OBJECTIVE — Output every line from the one containing "Where should I click to: Select the" down to the one containing "point(614,221)", both included, exactly as they appear. Omit the pictures.

++++ ROWS ++++

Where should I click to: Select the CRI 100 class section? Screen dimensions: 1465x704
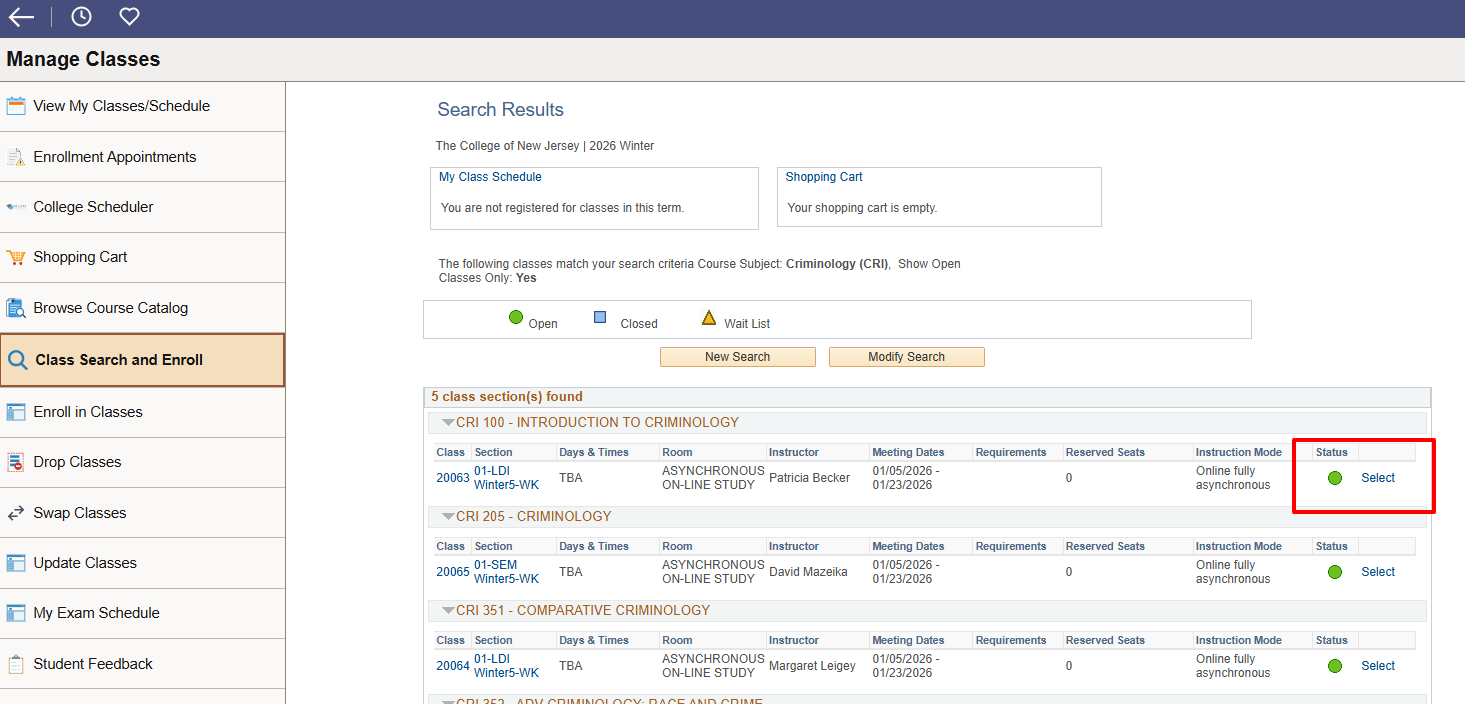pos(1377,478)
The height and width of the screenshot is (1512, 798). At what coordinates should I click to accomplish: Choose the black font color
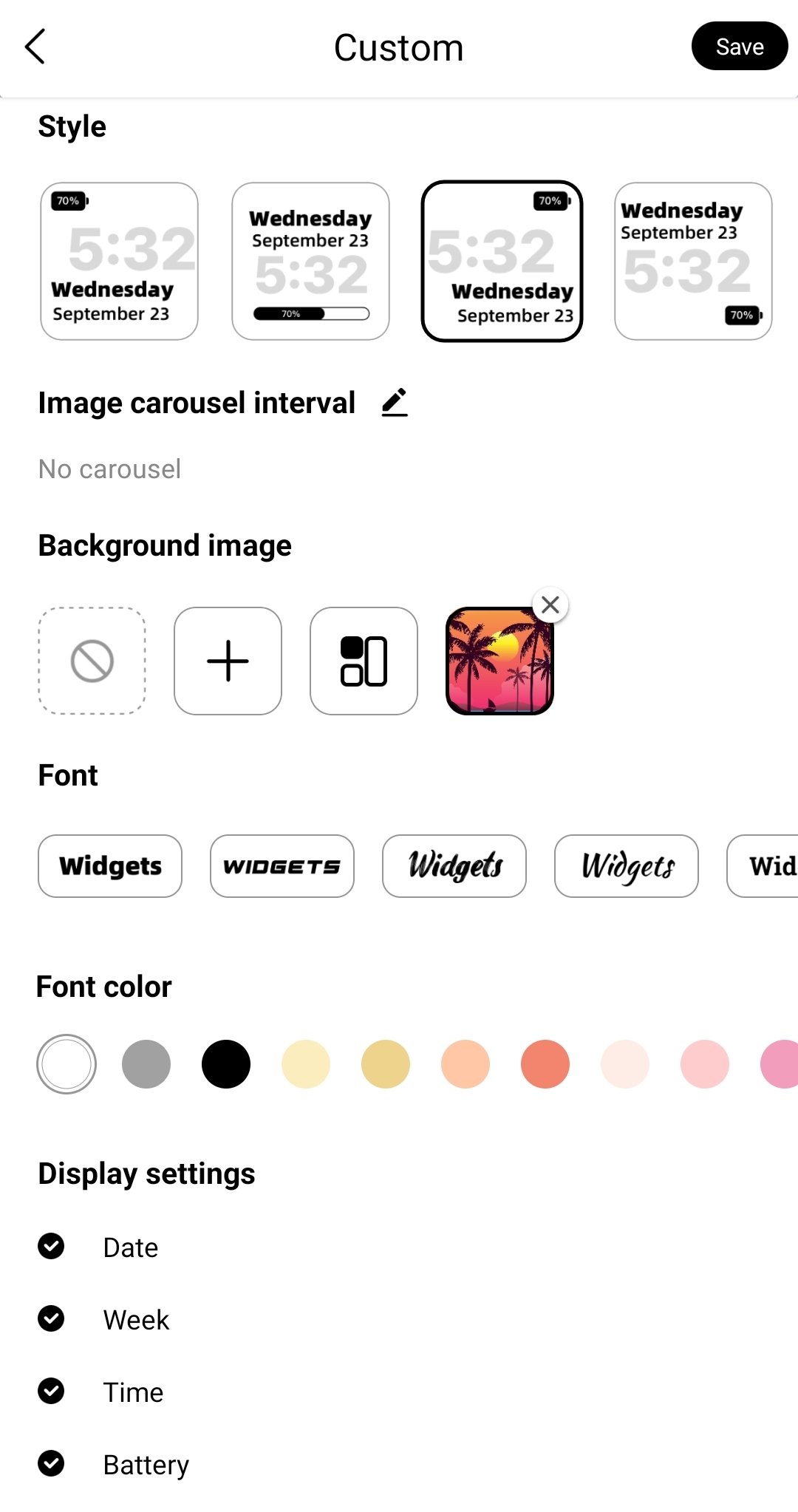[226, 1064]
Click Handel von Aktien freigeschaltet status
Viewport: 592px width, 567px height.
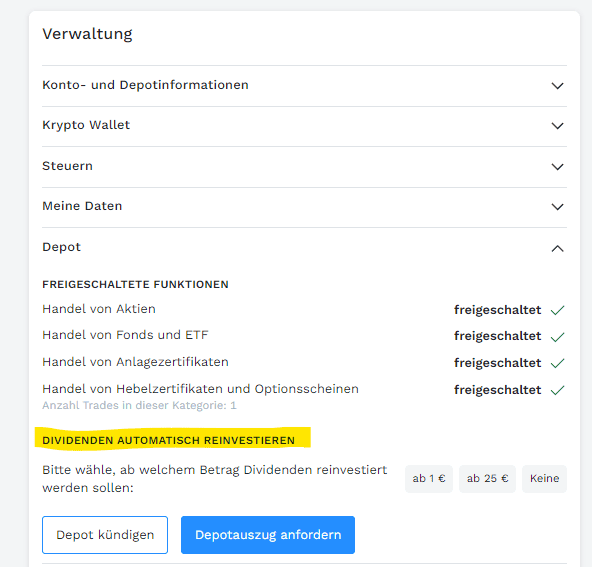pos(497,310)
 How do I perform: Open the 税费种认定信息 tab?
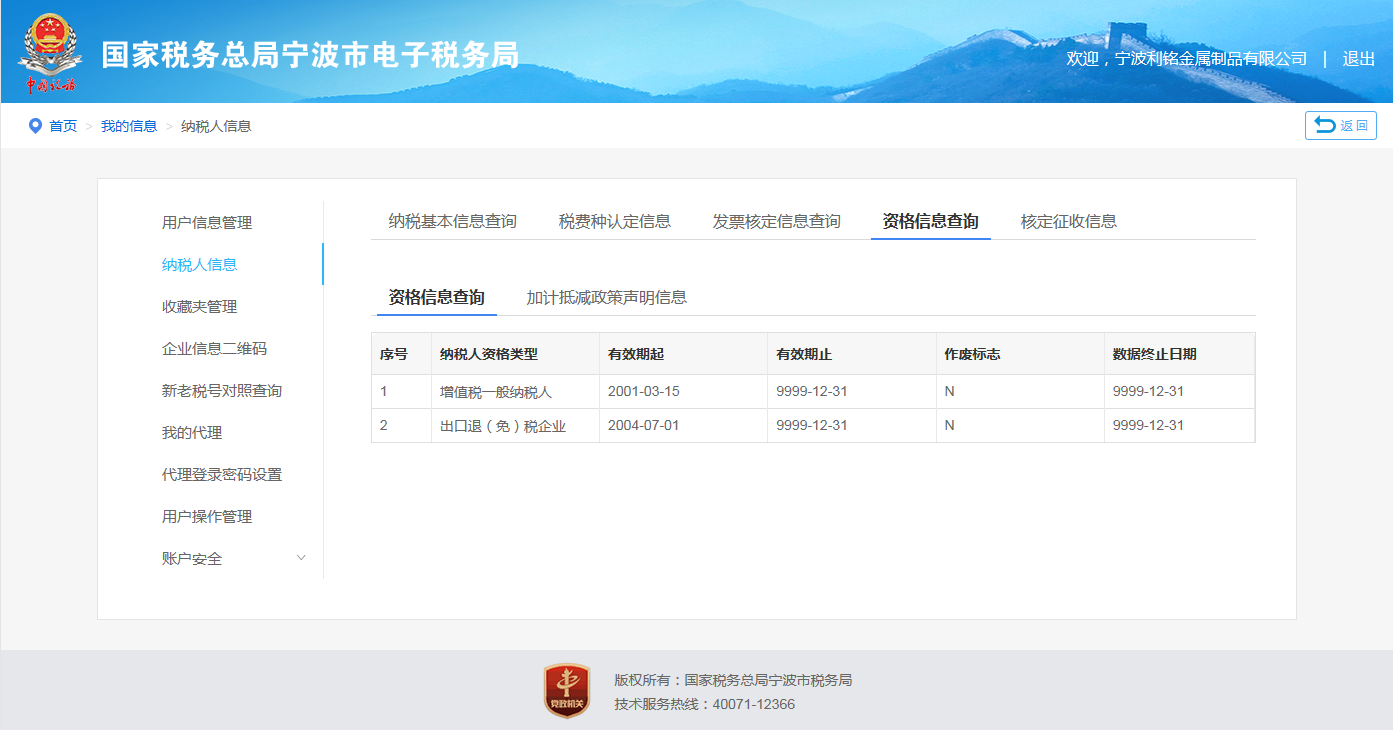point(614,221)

++++
++++ ROWS ++++

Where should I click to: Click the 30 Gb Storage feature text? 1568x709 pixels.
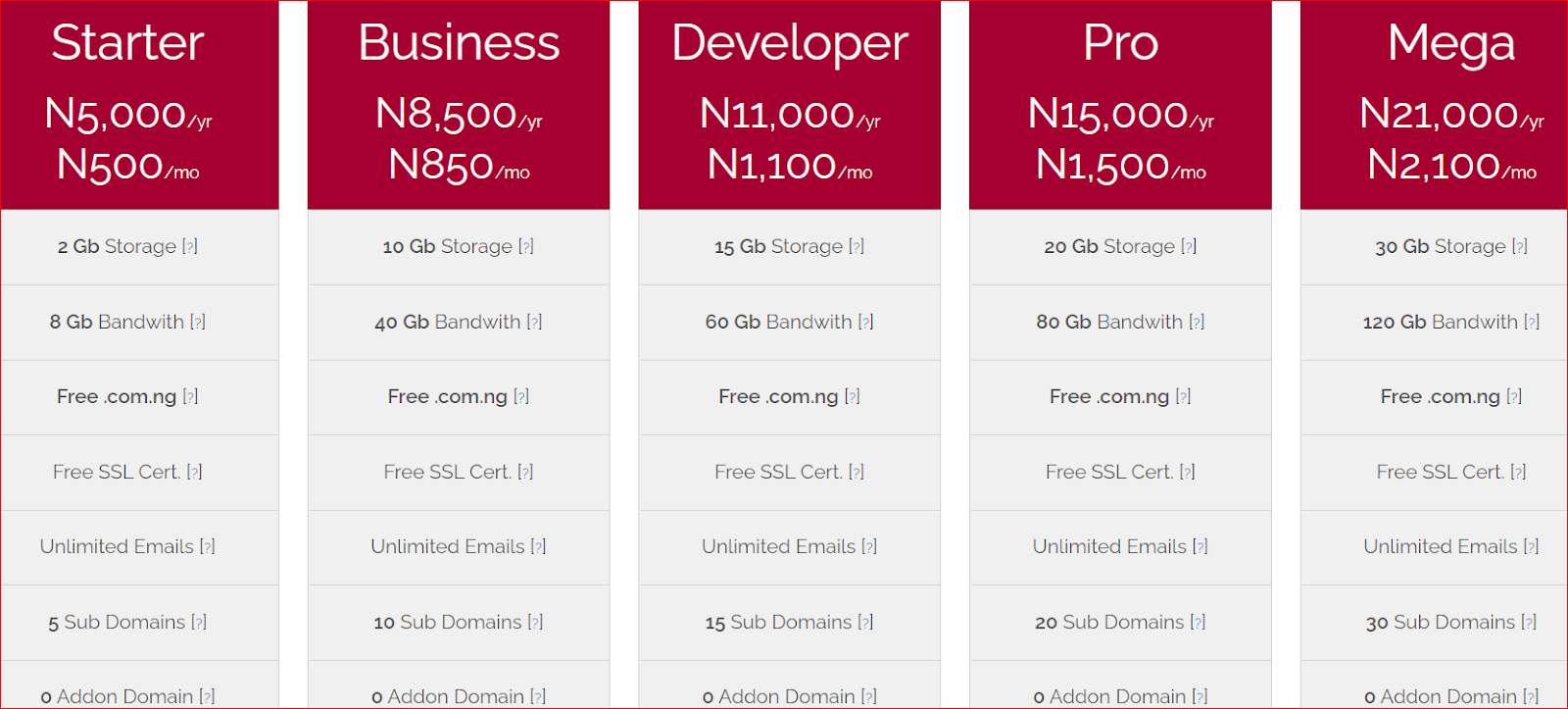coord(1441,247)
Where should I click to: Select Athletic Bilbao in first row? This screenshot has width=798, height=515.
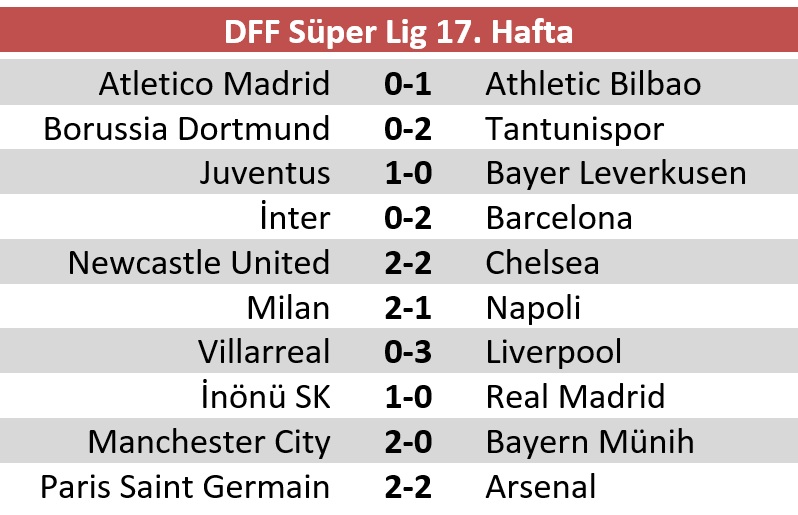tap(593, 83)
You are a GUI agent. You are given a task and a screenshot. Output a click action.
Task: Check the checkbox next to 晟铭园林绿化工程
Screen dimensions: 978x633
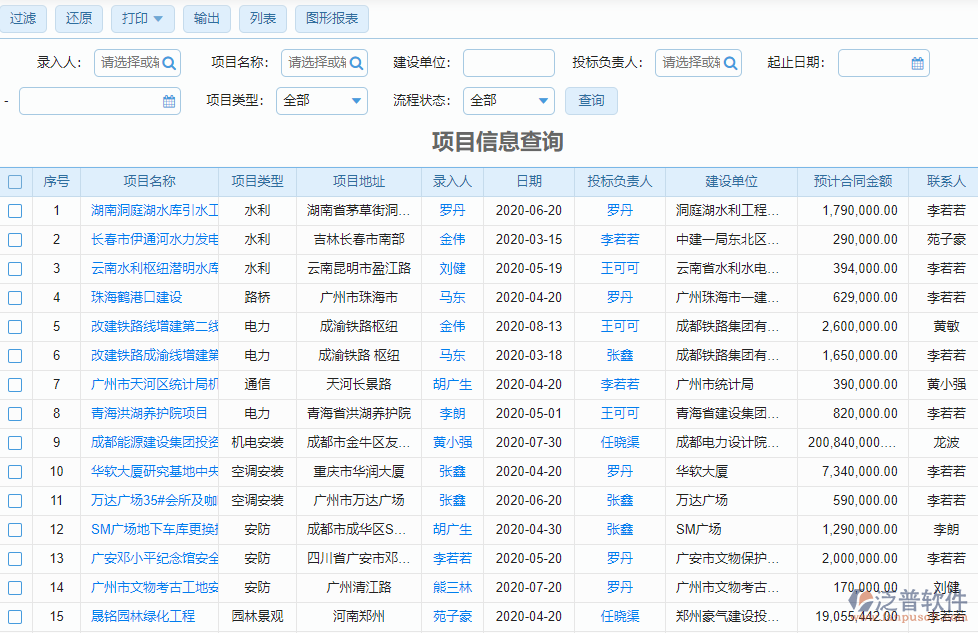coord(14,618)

++++

COMPLETE OUTPUT —
Where should I click to: Select the CRI 100 class section? Screen dimensions: 1465x704
pos(1377,478)
The height and width of the screenshot is (1512, 798). At what coordinates should I click to accomplish: Choose the black font color
[226, 1064]
Click Handel von Aktien freigeschaltet status
Viewport: 592px width, 567px height.
pos(497,310)
 How do I perform: Open the 税费种认定信息 tab?
point(614,221)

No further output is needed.